If the relays now energize when you close a pocket/hole switch, then that shows why they are not working. It could then be as simple as cleaning or adjusting the switch points on the Outhole Relay or it could be a bad connection from that switch up to the playfield. In that case, the wire goes through a jones plug that may need cleaning.

#10 6 years ago

CactusJack- thanks again for the advice. I was wondering how the Game Over relay, could be tied to these 3 relays. I did some quick cleaning of a few contacts there, but I didn't want to mess with it too the Game Over functions work fine.

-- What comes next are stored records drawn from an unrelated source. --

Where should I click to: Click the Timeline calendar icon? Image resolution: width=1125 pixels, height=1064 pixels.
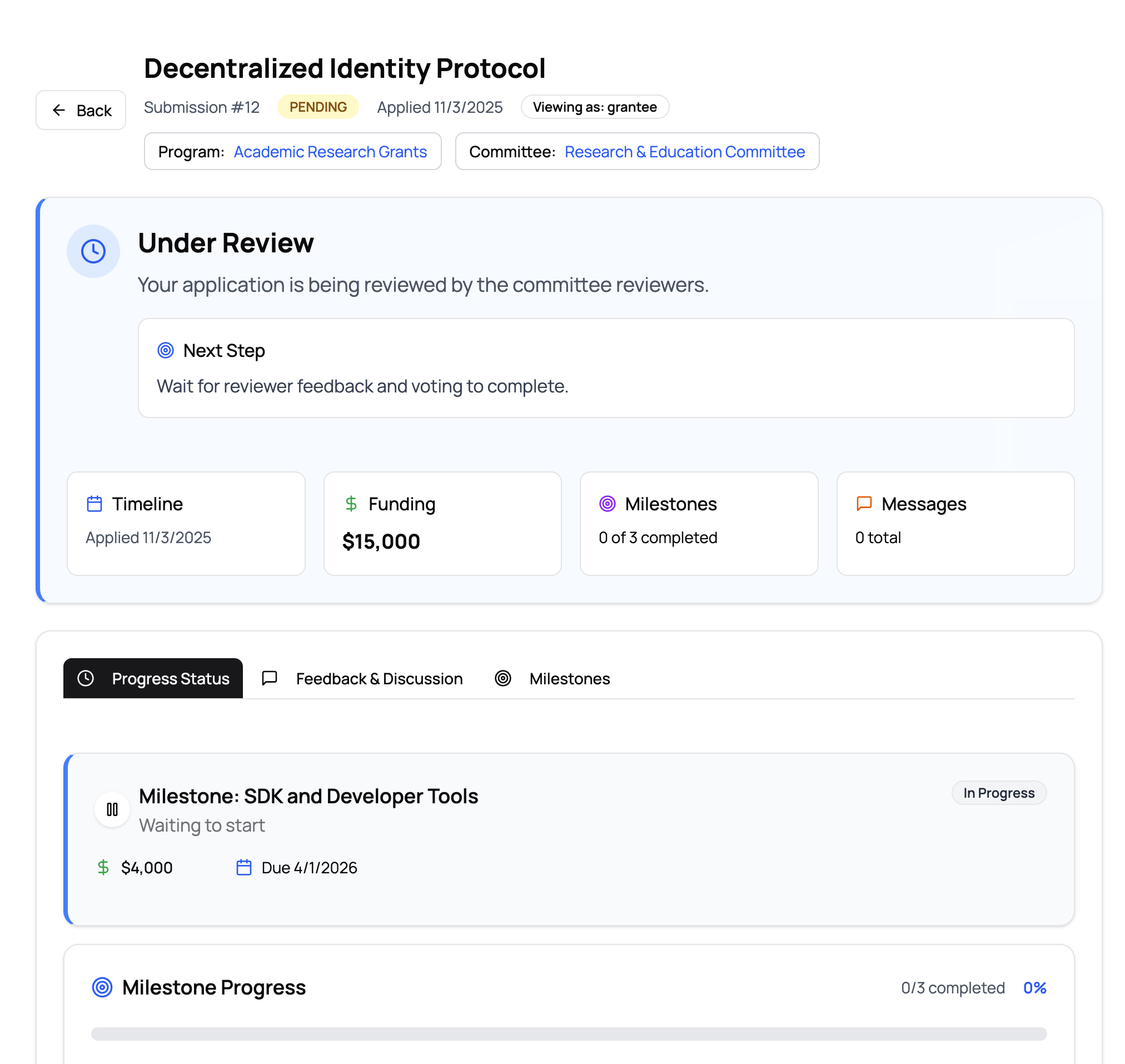94,503
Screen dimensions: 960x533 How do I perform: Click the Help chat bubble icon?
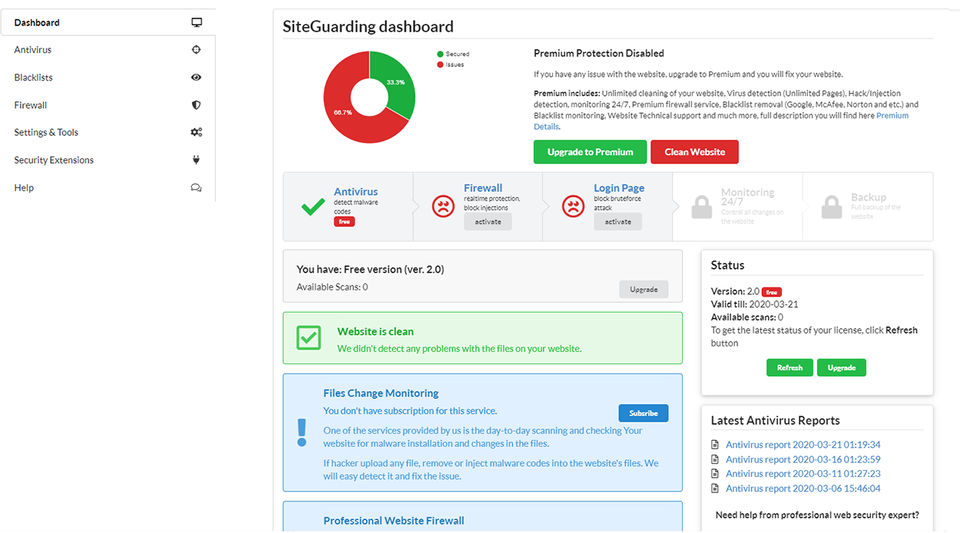click(196, 188)
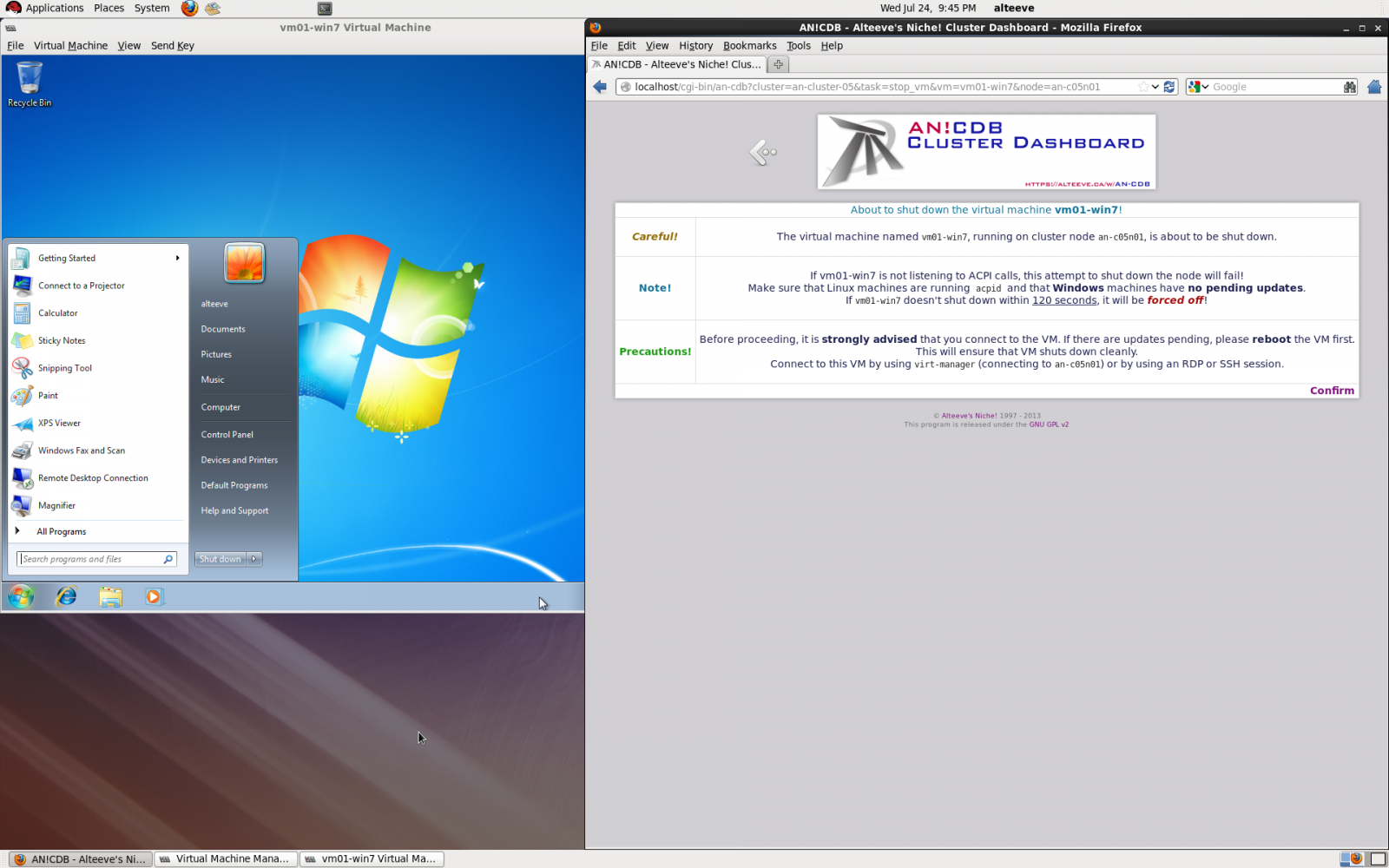The width and height of the screenshot is (1389, 868).
Task: Click the Firefox back arrow button
Action: point(600,87)
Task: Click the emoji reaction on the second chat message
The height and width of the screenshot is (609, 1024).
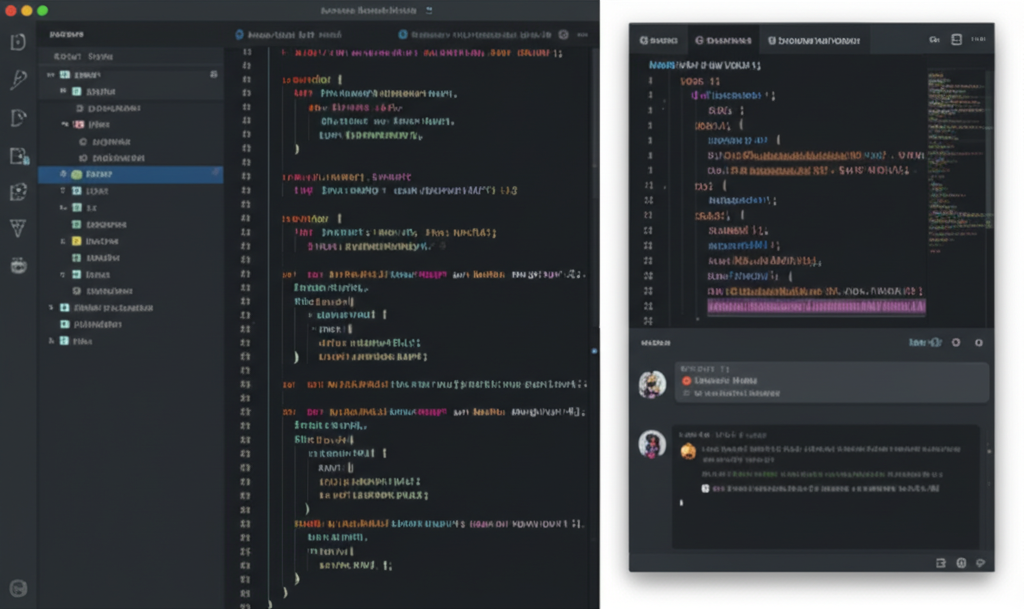Action: (x=689, y=450)
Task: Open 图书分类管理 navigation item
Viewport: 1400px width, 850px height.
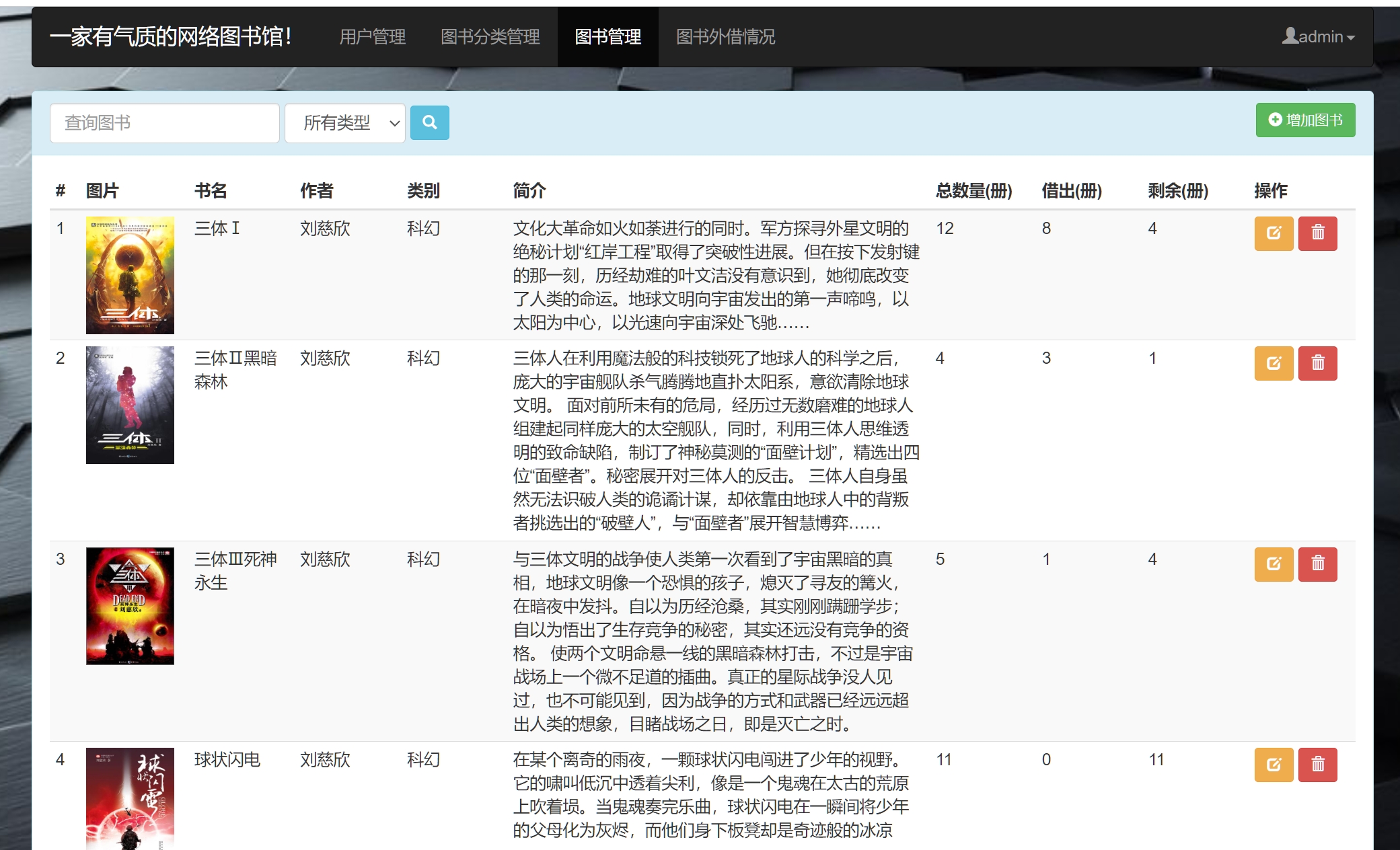Action: click(x=490, y=36)
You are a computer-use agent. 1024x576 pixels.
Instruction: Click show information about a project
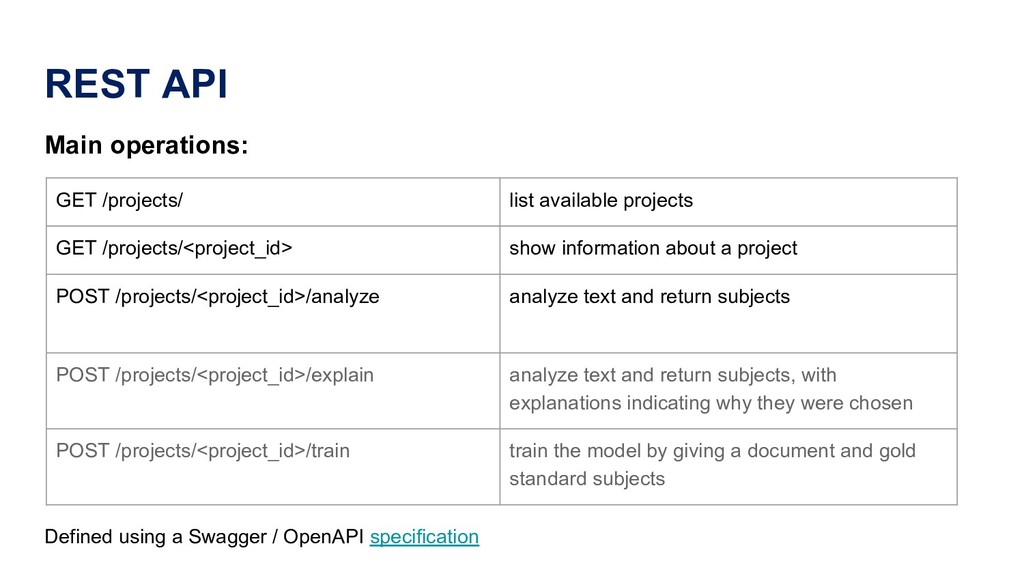click(653, 248)
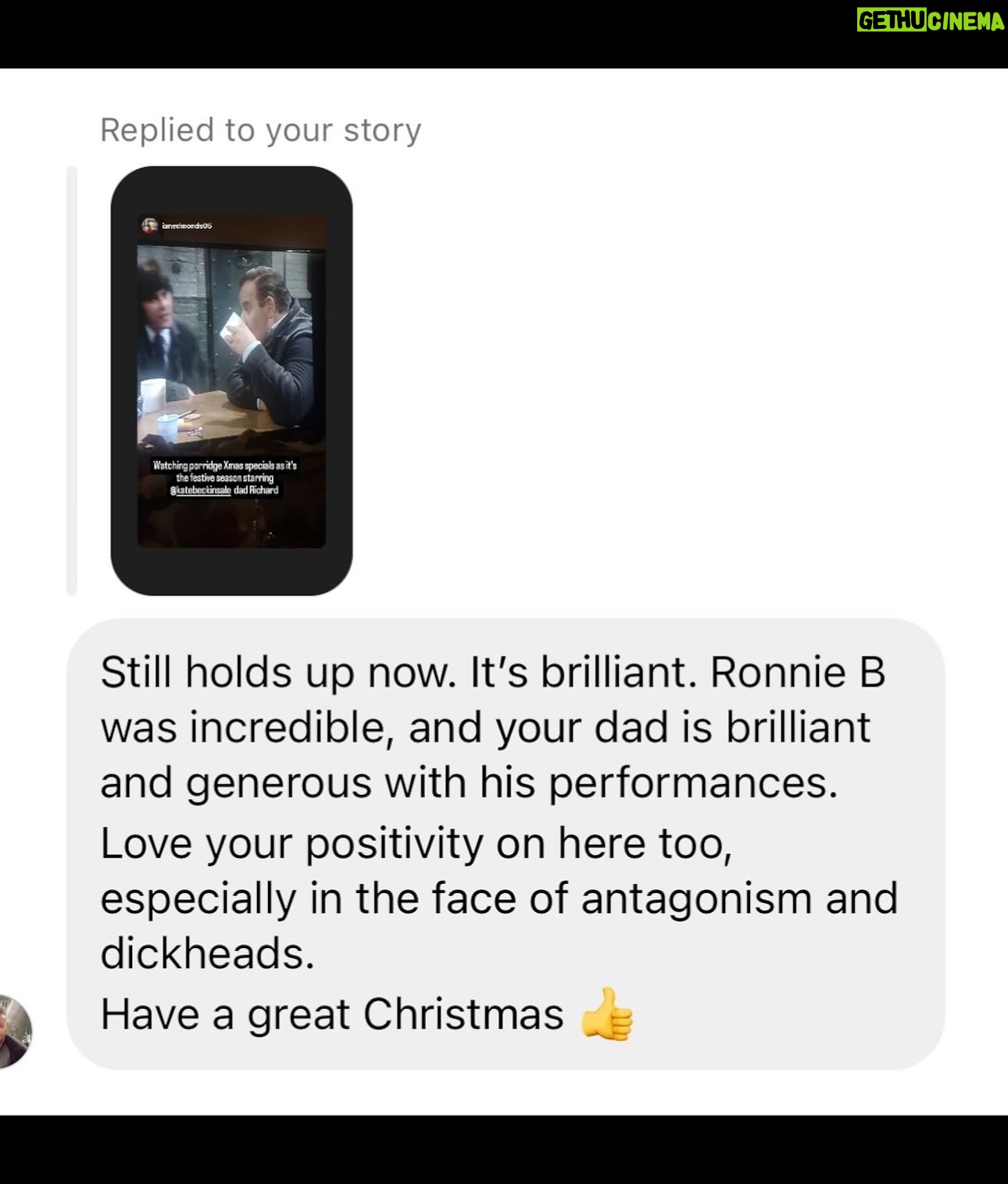1008x1184 pixels.
Task: Tap the 'Love your positivity on here too' line
Action: (416, 844)
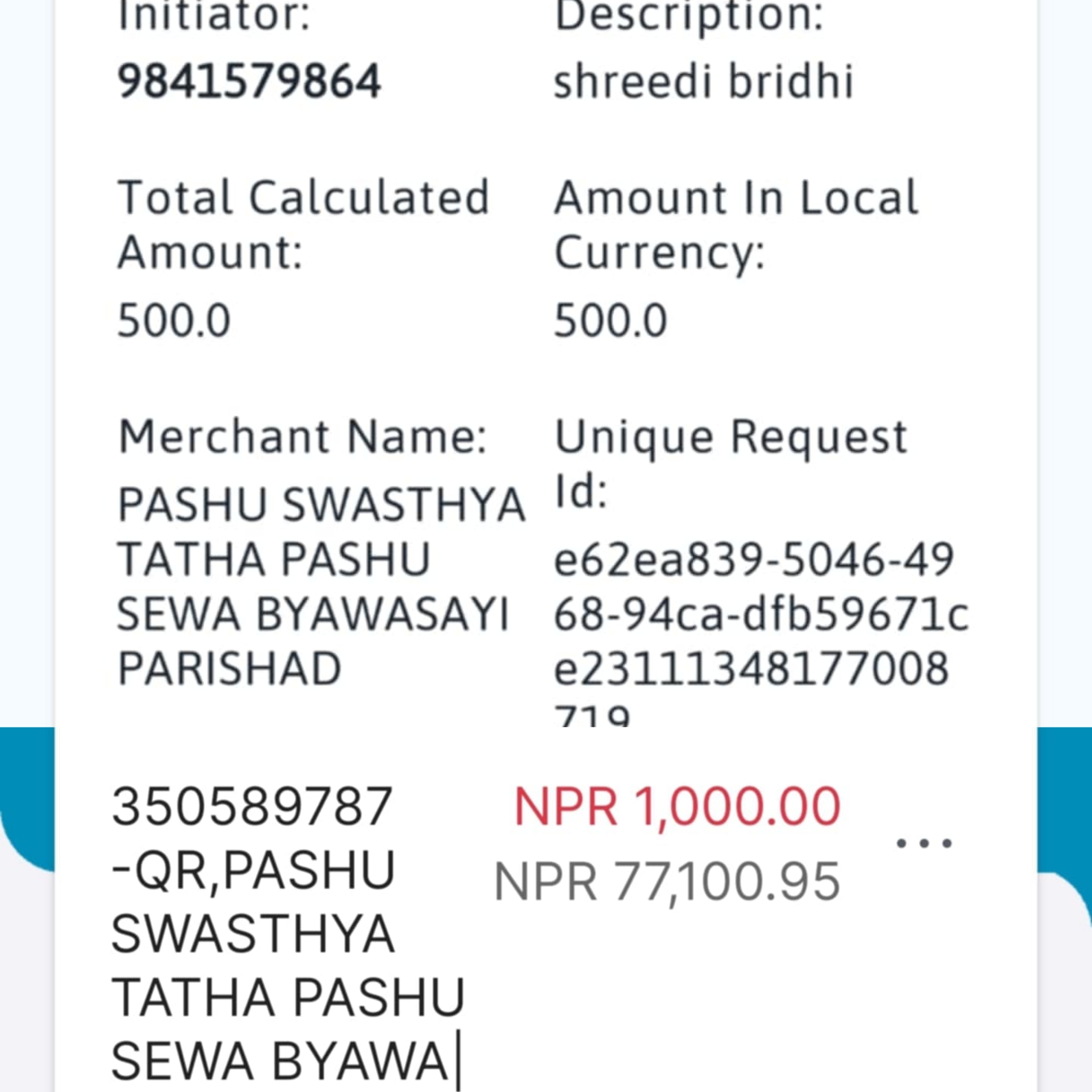Tap the Total Calculated Amount label
The image size is (1092, 1092).
[303, 224]
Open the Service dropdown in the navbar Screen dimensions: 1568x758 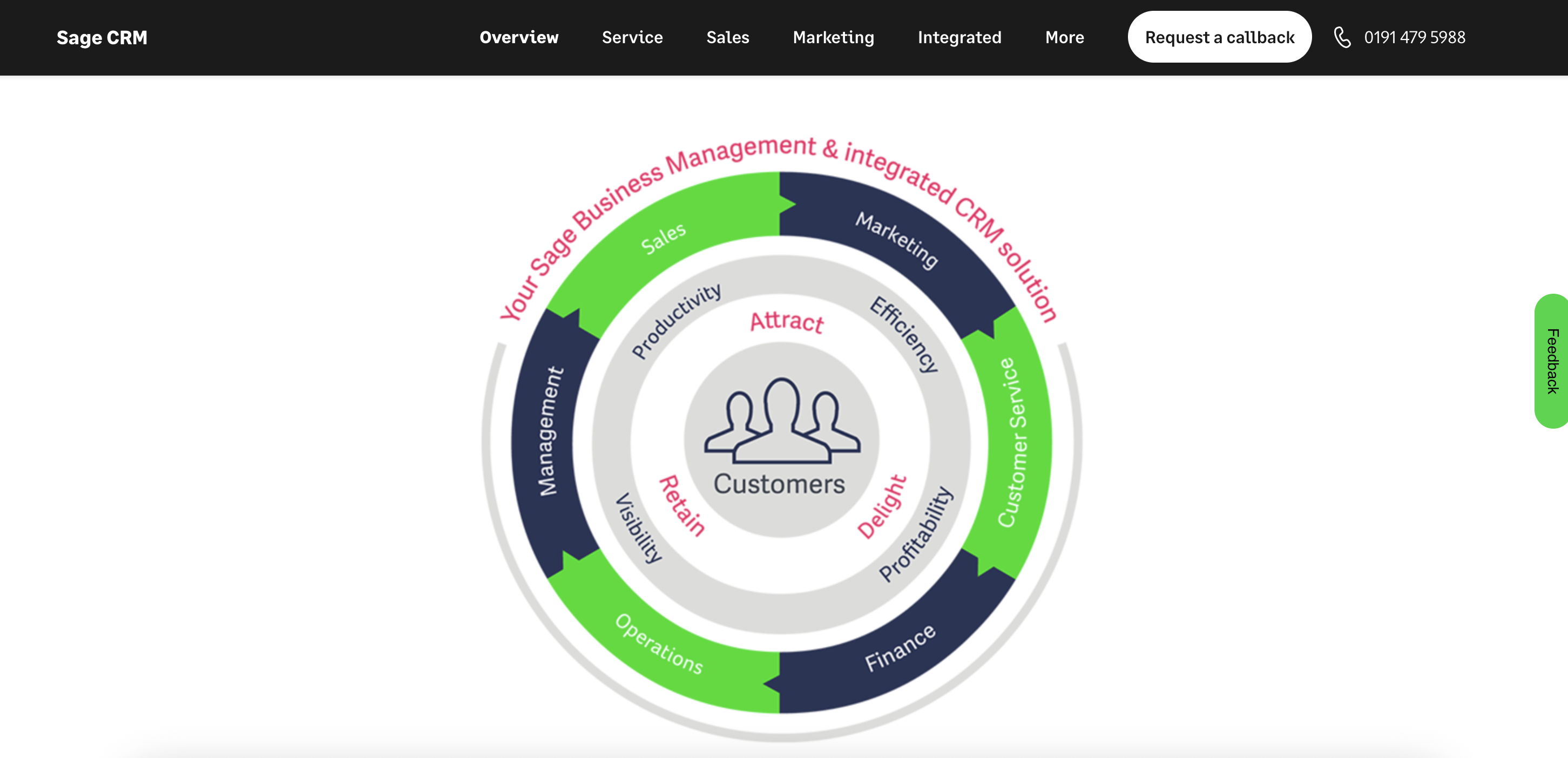click(x=632, y=37)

It makes sense now that you correct yourself. I've only had a machine since last August, have changed some coils, bulbs, had the playfield out, etc.. I'm no pro, but learning what controls what. I had a pinball guy do an initial tune up, since then, fixed things myself. He's too pricy anyway, and too far away. I'm learning how to read the schematic, but it's still a learning curve. Thanks for your detailed reply. I did clean a few contacts on the outhole relay, but it gave me a scare and didn't reset at first. Since the 2nd etc, just fine. I'm learning that these contacts are sensitive, so I'm cautious not to create a new issue trying to fix the current one

I'll take another look at the machine, taking your advice. I'll let you know. Thank you again!

#11 6 years ago

The late Russ Jensen published a book (more of a spiral notebook) about learning to service EM machines. It may help you understand the basics and how to better read a schematic.

As he has passed, unfortunately, the book is no longer "self" published. I believe Rob Hawkins has the okay of the family to continue to produce one off copies. You might want to try to contact him.

#12 6 years ago

CactusJack- thanks for the tip on the book and for helping me FIX my machine

The normally closed contact on the outhole relay had a gap, so small that I couldn't see it even with my worklight. But when I manually pressed the relay, I could see they didn't touch. A slight adjustment and now all 3 relays energize and my issue is solved!!

Thank you again, I've made a small donation to pinside, in your honor!

#13 6 years ago
Quoted from jrgifford67:

CactusJack- thanks for the tip on the book and for helping me FIX my machine
The normally closed contact on the outhole relay had a gap, so small that I couldn't see it even with my worklight. But when I manually pressed the relay, I could see they didn't touch. A slight adjustment and now all 3 relays energize and my issue is solved!!
Thank you again, I've made a small donation to pinside, in your honor!

good find! switches that "look like" they are making but really aren't are the cause of many problems...

#14 6 years ago

Glad you got it fixed. And very nice of you to donate in MY honor!

This is one reason for what is called "over travel". A set of points should not only touch but should also move a small amount after they touch. This not only insures they are actually touching but also helps provide a wiping action that ends up being a sort of a self cleaning.